Robert Forster (1791 – 11 October 1873) was a British Quaker. He was a surveyor, an estate manager and an abolitionist. He took a lifelong interest in education. He was cared for by his younger sister Anne Forster who died three days after him. He had notable brothers as well as sisters Mary Forster and Sarah Forster who were leading Quakers.

==Life==
Robert Forster was born in 1791 into a well known Quaker family. He was one of the ten children of Elizabeth (born Hayward) and William Forster. His father was a schoolmaster who became a land surveyor.

His sisters and his brothers William and Josiah were very active doing good works and it was Robert who turned his attention's to the family's surveying business. He was also employed by the Earl of Darnley before he became an Earl as his steward. His employer had plans for the village of Northfleet in Kent and Forster was empowered to employ builders to extend Northfleet.

He was a member of the British and Foreign School Society and served on their committee for all of his life starting in 1817.

A picture was commissioned that showed the delegates, including Robert Forster, of the new British and Foreign Anti-Slavery Society which was formed in 1839. The painting captured this important international convention in June 1840. Also in the foreground of this painting are Robert's brothers, William and Josiah amongst other significant figures.
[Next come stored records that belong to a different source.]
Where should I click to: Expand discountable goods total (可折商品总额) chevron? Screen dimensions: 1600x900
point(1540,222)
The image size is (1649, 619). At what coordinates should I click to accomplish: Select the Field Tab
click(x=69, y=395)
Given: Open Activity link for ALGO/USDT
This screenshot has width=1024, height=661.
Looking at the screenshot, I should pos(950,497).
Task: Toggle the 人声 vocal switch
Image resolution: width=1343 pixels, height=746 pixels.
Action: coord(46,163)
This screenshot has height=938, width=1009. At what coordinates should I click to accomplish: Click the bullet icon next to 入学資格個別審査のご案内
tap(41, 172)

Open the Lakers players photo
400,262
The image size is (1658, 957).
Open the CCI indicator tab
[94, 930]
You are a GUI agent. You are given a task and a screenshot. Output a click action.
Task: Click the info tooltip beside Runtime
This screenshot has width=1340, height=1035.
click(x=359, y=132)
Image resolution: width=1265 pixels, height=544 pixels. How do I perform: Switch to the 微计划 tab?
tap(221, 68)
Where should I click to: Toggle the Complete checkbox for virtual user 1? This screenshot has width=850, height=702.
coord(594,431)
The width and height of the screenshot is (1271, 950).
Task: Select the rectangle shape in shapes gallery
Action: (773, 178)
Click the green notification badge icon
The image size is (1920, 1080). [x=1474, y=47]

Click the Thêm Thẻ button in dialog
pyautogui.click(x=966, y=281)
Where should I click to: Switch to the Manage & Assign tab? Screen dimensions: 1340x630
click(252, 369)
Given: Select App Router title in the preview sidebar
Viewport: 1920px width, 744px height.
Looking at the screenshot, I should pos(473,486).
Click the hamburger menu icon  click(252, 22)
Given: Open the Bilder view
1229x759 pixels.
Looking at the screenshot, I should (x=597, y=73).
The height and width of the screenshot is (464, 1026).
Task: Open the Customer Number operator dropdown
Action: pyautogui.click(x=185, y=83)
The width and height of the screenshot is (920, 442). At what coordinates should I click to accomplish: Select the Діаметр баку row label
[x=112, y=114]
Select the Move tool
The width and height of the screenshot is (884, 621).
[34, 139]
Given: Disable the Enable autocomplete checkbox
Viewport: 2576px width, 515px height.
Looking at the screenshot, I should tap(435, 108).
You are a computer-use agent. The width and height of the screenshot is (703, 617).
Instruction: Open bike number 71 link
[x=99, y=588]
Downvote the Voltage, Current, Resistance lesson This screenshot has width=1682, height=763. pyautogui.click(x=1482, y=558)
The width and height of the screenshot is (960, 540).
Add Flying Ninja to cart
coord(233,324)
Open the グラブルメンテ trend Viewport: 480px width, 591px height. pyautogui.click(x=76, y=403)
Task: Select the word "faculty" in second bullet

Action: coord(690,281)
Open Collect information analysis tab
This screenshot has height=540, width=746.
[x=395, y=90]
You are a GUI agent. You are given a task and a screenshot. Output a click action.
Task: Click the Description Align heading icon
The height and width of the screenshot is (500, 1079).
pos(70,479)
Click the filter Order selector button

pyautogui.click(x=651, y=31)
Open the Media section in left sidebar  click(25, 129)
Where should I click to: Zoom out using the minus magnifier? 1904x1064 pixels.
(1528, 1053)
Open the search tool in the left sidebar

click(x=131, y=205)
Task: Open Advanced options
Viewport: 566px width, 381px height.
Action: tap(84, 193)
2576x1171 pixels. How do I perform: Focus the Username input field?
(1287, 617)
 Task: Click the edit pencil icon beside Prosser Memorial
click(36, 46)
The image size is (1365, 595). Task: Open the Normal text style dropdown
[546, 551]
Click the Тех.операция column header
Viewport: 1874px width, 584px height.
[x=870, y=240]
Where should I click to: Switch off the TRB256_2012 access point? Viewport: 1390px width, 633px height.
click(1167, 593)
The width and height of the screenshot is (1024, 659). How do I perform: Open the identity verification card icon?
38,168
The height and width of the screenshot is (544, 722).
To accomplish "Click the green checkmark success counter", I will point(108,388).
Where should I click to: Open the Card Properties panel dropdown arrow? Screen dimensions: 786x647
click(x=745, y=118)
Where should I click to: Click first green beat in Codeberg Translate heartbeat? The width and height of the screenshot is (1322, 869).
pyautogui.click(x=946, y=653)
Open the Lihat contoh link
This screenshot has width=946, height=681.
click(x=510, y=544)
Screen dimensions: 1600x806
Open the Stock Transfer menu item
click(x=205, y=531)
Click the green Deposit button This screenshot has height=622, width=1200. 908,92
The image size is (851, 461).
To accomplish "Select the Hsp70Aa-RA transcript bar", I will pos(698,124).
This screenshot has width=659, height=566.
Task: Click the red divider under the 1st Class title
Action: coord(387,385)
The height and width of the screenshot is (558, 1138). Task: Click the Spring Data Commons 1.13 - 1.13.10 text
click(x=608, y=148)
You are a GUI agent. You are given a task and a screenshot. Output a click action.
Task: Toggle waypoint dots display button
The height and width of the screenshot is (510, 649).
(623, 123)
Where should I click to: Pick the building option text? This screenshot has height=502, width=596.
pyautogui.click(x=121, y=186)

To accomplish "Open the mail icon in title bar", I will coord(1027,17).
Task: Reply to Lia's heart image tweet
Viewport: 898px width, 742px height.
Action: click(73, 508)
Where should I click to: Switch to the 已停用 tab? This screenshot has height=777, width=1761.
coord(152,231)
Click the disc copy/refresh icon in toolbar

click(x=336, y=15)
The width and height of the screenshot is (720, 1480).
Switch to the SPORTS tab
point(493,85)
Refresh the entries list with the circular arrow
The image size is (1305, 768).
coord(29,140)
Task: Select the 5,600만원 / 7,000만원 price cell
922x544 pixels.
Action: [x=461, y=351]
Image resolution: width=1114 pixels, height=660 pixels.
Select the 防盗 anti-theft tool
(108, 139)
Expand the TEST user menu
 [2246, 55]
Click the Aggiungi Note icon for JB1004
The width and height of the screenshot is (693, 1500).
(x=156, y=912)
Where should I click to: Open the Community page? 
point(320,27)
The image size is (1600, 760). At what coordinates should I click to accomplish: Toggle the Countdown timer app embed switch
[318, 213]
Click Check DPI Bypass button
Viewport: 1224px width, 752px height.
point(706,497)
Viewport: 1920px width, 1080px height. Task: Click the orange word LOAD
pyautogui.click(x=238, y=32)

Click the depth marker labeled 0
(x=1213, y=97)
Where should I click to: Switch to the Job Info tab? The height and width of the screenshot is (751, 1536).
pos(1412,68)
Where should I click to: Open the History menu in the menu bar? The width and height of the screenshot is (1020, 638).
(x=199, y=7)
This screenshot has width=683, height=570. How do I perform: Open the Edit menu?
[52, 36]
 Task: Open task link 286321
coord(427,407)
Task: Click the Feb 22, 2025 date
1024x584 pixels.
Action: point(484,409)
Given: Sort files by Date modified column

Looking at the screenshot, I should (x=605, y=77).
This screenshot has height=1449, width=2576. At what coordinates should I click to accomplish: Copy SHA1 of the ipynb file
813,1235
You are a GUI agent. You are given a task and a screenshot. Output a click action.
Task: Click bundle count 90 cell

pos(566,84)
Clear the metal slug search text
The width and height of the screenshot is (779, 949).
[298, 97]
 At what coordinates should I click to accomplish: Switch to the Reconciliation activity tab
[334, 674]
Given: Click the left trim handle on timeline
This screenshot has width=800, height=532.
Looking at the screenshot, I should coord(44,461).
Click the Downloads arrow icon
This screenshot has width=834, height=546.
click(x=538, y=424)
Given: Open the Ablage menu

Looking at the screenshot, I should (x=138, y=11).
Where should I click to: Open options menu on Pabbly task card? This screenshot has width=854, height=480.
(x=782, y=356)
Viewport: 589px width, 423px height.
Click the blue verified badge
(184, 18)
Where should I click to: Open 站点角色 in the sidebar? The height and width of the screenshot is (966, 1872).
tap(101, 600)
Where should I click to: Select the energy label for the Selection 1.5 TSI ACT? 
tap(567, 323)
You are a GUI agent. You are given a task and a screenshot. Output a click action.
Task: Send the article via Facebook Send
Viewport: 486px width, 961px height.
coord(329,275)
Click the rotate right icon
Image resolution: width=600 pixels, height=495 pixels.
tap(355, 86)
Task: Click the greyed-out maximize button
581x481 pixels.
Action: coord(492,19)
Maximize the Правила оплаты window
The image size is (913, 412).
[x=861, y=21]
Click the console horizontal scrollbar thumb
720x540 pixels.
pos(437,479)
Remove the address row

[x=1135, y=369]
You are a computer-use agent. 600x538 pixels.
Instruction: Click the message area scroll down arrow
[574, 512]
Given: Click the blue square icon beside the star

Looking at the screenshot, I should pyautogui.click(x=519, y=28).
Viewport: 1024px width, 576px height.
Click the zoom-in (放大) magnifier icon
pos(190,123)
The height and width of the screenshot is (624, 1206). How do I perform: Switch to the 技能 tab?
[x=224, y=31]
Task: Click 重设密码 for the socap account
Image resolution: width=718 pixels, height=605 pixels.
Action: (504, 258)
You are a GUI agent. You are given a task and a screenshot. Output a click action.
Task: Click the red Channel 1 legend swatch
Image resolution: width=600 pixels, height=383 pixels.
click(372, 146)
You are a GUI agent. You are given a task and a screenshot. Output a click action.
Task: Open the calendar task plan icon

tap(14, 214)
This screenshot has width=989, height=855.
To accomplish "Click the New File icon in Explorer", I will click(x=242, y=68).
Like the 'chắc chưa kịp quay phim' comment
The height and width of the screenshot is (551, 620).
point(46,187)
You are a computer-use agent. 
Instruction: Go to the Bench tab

This new society's aim was "The universal extinction of slavery and the slave trade and the protection of the rights and interests of the enfranchised population in the British possessions and of all persons captured as slaves."

Forster was a member of deputations to gather support for the complete end to slavery sent to European governments after a Quaker meeting in 1856. Robert went to Paris in 1856 and the following year he went to both Germany and the Netherlands. In 1858 he travelled still further to northern Europe including Russia.

Robert's interest in education saw him involved with a Quaker school at Croydon, at Ackworth School and at Grove House School in Tottenham. He wanted to ensure that science was an important part of their teaching.

Robert was unable to care for himself when he was older and he was cared for by Anne Forster who was one of his philanthropists sisters. She had been born in 1797 and had published "To Butchers, their Men and Boys". His other sisters were Mary and Sarah. Mary lived in Devon for a long time but on her return home she visited women prisoners and in 1837 was appointed an elder in Tottenham. Sarah became a minister in 1848. Robert died on 11 October 1873 and Anne died three days later.